I am hypothyroid and on levothyroxine - one of the symptoms can be depression so first thing GP offered was anti-depressants before thyroid tests. I am reluctant to take ADs due to growing up with father with mental health problems - he was an alcoholic and diagnosed paranoid schizophrenic. He seemed as bad on meds as off them.... I just don't want to go there. However, the thyroxine should be helping by now, been taking for over a year and recently increased dose, blood tests show 'normal' (last TSH test was 3). I feel really unmotivated, procrastinate, waste time when I should be working (work from home a lot).

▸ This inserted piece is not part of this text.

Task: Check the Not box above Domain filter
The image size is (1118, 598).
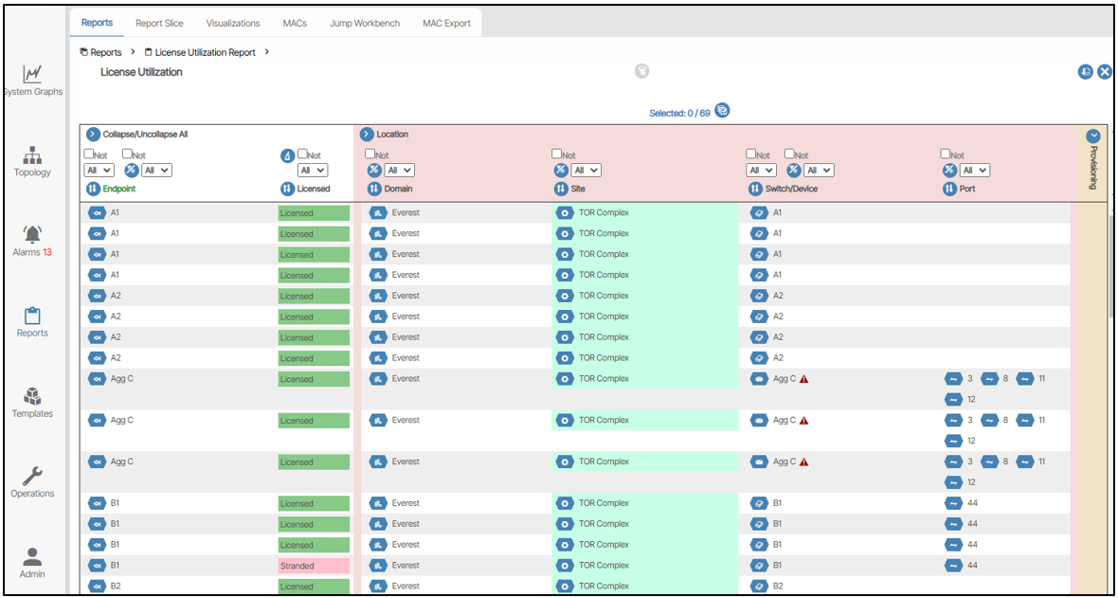Action: tap(371, 154)

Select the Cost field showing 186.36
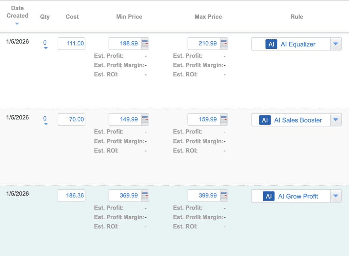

Life is going ok in general, I earn good money but in a job I don't particularly enjoy. We are financially stable at the moment but my husband is likely to be unemployed by end of May. Though that will mean cutting back a bit we will be fine. However I feel I have the burden of providing for the family (two teenagers who are really good kids).
Husband is 10+ years older than me and unlikely to find another job due to his age and also as he has Parkinson's - which is kind of middle stage, affecting him but not yet disabling. I look ahead and see years of me working while he is basically retired... I find work and dealing with people very difficult, always have really and I just feel so tired. I feel silly really, we are lucky to have jobs and some money put aside but can't shake feeling tearful and down. Do I need to admit I actually am depressed and go back to doc? They have already given a diagnose of CFS and I see consultant this month to see if any underlying issue causing thyroid problems (also had early menopause at 43ish) but am I kidding myself and really depression is the underlying issue?